Australian basketball player (born 1999)

Owen Simon Hulland (born 4 September 1999) is an Australian professional basketball player who last played for the Forestville Eagles of NBL1 Central. He played college basketball for the Hawaii Rainbow Warriors.

==Early life and career==
Born in Adelaide, South Australia, Hulland attended UC Senior Secondary College Lake Ginninderra in Canberra, Australian Capital Territory. He played in the South East Australian Basketball League (SEABL) for the BA Centre of Excellence between 2016 and 2018. He finished the 2018 season with the Norwood Flames in the Premier League.

==College career==
Hulland committed to play for the Hawaii Rainbow Warriors in 2017. He suffered from a foot injury that limited him to only eight games as a freshman during the 2018–19 season. Hulland scored 14 points against the UCLA Bruins on 28 November 2018. He underwent foot surgery before the start of the 2019–20 season that caused him to miss 17 games.

==NBL and NBL1 career==
On 21 May 2020, Hulland announced that he was leaving the Rainbow Warriors to embark on a professional career in Australia. On 7 January 2021, he signed as a development player with the Adelaide 36ers for the 2020–21 NBL season. 36ers head coach Conner Henry stated that Hulland had left an impression on the players and coaching staff during training sessions with the team.

On 30 March 2021, Hulland signed with the South Adelaide Panthers of the NBL1 Central for the 2021 season.
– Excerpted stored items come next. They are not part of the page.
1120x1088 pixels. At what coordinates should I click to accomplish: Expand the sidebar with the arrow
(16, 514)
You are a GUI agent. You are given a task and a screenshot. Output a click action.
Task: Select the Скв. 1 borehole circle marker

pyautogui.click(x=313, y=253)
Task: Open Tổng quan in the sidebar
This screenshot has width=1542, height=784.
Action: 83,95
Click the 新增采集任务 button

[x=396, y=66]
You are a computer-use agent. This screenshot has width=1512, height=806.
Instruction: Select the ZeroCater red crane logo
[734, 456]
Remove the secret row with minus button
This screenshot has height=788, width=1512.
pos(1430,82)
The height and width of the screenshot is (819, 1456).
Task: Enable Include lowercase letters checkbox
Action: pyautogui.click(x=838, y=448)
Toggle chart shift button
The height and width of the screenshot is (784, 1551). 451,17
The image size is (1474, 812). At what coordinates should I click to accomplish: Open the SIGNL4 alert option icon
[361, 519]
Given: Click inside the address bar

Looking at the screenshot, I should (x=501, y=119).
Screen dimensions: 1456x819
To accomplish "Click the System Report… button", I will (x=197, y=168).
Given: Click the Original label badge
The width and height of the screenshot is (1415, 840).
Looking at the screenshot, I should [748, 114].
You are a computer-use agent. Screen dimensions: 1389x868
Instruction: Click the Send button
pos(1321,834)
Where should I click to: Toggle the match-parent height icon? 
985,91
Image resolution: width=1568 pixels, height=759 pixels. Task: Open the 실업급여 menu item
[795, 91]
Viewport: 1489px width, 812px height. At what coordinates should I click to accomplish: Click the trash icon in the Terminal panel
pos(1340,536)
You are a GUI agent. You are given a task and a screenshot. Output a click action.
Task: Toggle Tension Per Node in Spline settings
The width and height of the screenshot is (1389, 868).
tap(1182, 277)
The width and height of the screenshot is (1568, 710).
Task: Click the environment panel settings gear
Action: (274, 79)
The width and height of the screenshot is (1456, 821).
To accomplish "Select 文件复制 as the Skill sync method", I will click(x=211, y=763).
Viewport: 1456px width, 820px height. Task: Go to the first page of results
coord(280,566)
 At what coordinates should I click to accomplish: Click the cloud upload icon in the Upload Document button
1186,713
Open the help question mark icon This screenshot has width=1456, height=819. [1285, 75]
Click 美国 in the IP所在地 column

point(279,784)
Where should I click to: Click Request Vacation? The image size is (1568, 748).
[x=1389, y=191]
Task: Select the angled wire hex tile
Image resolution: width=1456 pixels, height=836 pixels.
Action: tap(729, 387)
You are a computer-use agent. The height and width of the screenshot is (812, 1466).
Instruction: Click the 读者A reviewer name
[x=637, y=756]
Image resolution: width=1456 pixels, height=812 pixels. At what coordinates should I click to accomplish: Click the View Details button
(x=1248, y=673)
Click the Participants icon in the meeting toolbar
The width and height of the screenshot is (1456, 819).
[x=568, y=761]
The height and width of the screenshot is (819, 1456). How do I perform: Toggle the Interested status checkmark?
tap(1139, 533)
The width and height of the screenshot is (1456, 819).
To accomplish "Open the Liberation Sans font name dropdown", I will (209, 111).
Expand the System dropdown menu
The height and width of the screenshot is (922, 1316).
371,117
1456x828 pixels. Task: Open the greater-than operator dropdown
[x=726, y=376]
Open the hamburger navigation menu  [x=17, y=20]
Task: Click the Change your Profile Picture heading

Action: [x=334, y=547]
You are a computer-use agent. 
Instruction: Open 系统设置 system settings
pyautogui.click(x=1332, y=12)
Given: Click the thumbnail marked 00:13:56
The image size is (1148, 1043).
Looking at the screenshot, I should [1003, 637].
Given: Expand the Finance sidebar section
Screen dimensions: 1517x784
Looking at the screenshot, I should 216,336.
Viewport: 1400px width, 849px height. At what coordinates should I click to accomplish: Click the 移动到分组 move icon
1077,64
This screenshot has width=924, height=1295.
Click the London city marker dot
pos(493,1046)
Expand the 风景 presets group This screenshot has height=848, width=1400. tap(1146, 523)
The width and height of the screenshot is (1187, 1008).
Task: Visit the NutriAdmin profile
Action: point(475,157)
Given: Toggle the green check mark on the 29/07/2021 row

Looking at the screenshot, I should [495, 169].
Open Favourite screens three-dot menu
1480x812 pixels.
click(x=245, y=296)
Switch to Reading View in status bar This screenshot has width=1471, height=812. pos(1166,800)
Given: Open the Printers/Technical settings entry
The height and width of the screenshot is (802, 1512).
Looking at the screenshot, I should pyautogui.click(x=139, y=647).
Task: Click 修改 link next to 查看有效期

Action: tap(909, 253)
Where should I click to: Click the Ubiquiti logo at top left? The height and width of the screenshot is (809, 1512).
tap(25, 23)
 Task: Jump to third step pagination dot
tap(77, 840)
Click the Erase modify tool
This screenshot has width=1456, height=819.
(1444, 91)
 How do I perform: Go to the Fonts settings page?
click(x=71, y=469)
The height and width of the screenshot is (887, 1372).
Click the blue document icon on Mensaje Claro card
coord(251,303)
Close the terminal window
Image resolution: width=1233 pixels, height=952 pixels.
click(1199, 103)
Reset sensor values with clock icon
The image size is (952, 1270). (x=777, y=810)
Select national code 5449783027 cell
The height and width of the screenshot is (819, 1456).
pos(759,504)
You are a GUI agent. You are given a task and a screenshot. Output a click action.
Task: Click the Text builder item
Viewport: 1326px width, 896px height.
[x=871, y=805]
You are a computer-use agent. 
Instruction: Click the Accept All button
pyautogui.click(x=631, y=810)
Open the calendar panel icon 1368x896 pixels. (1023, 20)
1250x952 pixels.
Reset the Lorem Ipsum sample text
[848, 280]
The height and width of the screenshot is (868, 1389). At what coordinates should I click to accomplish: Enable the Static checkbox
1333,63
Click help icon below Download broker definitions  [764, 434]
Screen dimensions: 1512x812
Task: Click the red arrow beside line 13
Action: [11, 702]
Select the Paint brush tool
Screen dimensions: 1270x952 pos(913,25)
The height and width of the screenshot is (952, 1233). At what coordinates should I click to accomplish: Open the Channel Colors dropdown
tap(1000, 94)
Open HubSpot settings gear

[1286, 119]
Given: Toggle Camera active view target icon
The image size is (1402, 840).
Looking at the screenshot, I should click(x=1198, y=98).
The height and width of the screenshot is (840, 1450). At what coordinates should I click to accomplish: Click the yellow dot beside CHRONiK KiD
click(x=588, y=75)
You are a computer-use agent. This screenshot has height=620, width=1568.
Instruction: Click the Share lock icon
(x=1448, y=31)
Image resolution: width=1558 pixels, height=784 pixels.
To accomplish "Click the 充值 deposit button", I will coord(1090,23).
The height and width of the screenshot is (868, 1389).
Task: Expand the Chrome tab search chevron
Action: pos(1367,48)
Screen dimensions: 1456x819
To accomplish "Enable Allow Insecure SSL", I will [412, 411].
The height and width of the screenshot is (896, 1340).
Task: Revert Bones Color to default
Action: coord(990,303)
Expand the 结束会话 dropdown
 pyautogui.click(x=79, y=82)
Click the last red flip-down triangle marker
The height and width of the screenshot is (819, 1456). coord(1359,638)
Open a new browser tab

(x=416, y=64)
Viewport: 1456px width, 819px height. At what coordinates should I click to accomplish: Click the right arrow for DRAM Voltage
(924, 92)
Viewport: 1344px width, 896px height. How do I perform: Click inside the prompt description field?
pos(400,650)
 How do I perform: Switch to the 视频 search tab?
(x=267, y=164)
In seven games, he averaged 18.6 points, 8.6 rebounds and 2.0 assists per game.

Hulland joined the Forestville Eagles for the 2023 NBL1 Central season. He returned to the Eagles for the 2024 and 2025 seasons.

==Coaching career==
Hulland served as an assistant coach with the Forestville Eagles men's team during the 2026 NBL1 season, helping the team win the NBL1 Central championship.